Bob Arum remains hopeful that the third Tyson Fury-Deontay Wilder fight can happen in November or December.
Fury’s co-promoter is a lot less optimistic about Fury-Wilder III taking place in the United States, where their first two fights were held. Arum told BoxingScene.com on Tuesday that their third WBC heavyweight championship match “probably” will be staged outside of the U.S. because COVID-19 restrictions could prevent crowds from attending sporting events there through the end of this year.
Arum also ruled out the United Kingdom as a potential site for Fury-Wilder III. He revealed that his company, Top Rank Inc., has had discussions with investment groups from two unnamed countries that are interested in securing that high-profile, pay-per-view event.
“We have proposals from entities in two countries that we’re considering now,” Arum said. “And when they become more concrete, which will probably be in the next week or two weeks, we’ll run them by the PBC people because, after all, they’re our partners in that promotion. And hopefully then we’ll make an announcement. Right now, we’re looking to do that fight in the fourth quarter of the year and we’re probably gonna be doing it outside of the United States and outside of the United Kingdom.”
The Fury-Wilder rematch produced approximately $16.9 million in ticket revenue February 22 at MGM Grand Garden Arena in Las Vegas. That figure established a new Nevada record for ticket sales from a card headlined by a heavyweight championship bout.
Arum is willing to put on most cards following the pandemic without fans, even the highly anticipated lightweight title unification bout between Vasiliy Lomachenko and Teofimo Lopez. The third Fury-Wilder fight is an exception to that allowance because Arum and Al Haymon, Wilder’s adviser, would have to sacrifice too much revenue from tickets sales if it happened without a crowd.
“You can’t do that event without making up for the $17 million in gate revenue that you would otherwise lose,” Arum said. “You can’t do it.”
A site fee from one of the aforementioned parties would help pay the huge guaranteed purses for Fury and Wilder even if their third fight doesn’t generate as much ticket revenue outside of the U.S. as it did in Las Vegas.
England’s Fury (30-0-1, 21 KOs) and Wilder (42-1-1, 41 KOs), of Tuscaloosa, Alabama, were tentatively scheduled to fight a third time July 20 at MGM Grand Garden Arena.
Fury-Wilder III never was officially announced for that date, though, and it was pushed back to October 3 once the coronavirus outbreak brought boxing to a standstill.
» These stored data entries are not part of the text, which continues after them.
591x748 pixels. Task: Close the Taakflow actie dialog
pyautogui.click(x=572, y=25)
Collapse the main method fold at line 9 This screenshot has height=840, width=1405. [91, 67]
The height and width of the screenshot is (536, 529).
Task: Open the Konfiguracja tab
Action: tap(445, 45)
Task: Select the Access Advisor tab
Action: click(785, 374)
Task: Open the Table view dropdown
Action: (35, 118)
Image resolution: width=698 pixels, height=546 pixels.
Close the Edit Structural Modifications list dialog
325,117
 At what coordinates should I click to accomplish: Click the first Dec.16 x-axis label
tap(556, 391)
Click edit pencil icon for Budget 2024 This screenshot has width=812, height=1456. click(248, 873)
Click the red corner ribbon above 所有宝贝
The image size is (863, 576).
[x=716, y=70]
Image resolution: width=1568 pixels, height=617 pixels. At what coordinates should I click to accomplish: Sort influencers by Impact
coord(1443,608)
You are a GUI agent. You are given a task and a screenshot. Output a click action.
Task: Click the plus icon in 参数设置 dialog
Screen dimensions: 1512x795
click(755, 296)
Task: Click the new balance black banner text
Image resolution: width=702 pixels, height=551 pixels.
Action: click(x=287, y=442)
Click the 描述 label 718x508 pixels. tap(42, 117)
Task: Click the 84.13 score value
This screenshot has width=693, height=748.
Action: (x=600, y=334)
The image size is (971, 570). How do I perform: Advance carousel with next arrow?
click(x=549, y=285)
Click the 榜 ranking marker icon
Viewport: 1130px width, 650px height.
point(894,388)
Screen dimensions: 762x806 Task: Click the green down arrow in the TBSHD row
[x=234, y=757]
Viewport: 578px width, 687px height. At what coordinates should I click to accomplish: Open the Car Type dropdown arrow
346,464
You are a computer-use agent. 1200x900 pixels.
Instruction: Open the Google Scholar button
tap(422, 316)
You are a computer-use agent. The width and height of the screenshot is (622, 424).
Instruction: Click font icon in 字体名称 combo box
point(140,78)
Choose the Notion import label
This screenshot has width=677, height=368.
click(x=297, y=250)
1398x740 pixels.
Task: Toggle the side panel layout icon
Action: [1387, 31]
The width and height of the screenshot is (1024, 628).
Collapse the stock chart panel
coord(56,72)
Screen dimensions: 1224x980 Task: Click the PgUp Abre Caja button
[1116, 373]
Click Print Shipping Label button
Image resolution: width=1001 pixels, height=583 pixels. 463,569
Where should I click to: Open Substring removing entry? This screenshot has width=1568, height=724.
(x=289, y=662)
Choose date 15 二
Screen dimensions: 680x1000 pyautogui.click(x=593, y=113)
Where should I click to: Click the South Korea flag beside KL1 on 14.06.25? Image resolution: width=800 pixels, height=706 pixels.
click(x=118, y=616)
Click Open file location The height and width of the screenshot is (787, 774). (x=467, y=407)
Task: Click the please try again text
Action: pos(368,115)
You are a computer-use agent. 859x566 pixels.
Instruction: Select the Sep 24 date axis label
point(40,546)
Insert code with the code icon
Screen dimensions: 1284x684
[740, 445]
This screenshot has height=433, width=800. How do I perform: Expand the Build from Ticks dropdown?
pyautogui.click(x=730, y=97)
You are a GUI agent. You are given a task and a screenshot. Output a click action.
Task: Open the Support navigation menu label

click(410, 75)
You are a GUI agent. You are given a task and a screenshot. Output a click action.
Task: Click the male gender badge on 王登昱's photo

It is now more likely to occur in November or December, according to Arum.
Wilder quickly exercised his contractual right to a third fight following his seventh-round, technical-knockout loss to Fury nearly three months ago. Fury knocked down Wilder twice – once apiece in the third and fifth rounds – before Wilder’s co-trainer, Mark Breland, threw in the towel during the seventh round of a fight that had become completely one-sided.
Fury and Wilder fought to a controversial split draw in their first fight, a 12-rounder in December 2018 at Staples Center in Los Angeles. Wilder floored Fury twice in that fight, once each in the ninth and 12th rounds.